ABOUT THIS EXERCISE: Write out every record below exactly as given. Leave the pictures out.

━━ INPUT FOR THIS TASK ━━

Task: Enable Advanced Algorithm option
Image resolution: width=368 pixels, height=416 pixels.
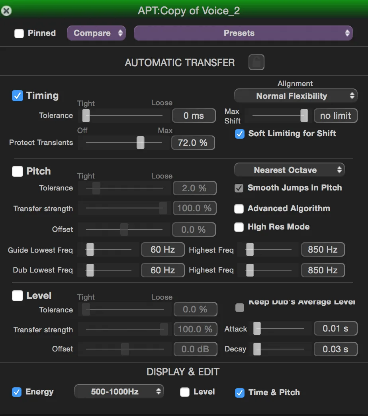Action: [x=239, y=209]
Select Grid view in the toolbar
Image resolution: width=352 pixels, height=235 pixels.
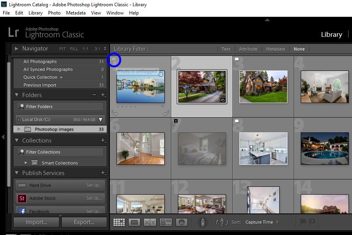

━━━

EXERCISE RESPONSE:
Task: Enable Advanced Algorithm option
Image resolution: width=368 pixels, height=416 pixels.
Action: [x=239, y=209]
Select Grid view in the toolbar
Image resolution: width=352 pixels, height=235 pixels.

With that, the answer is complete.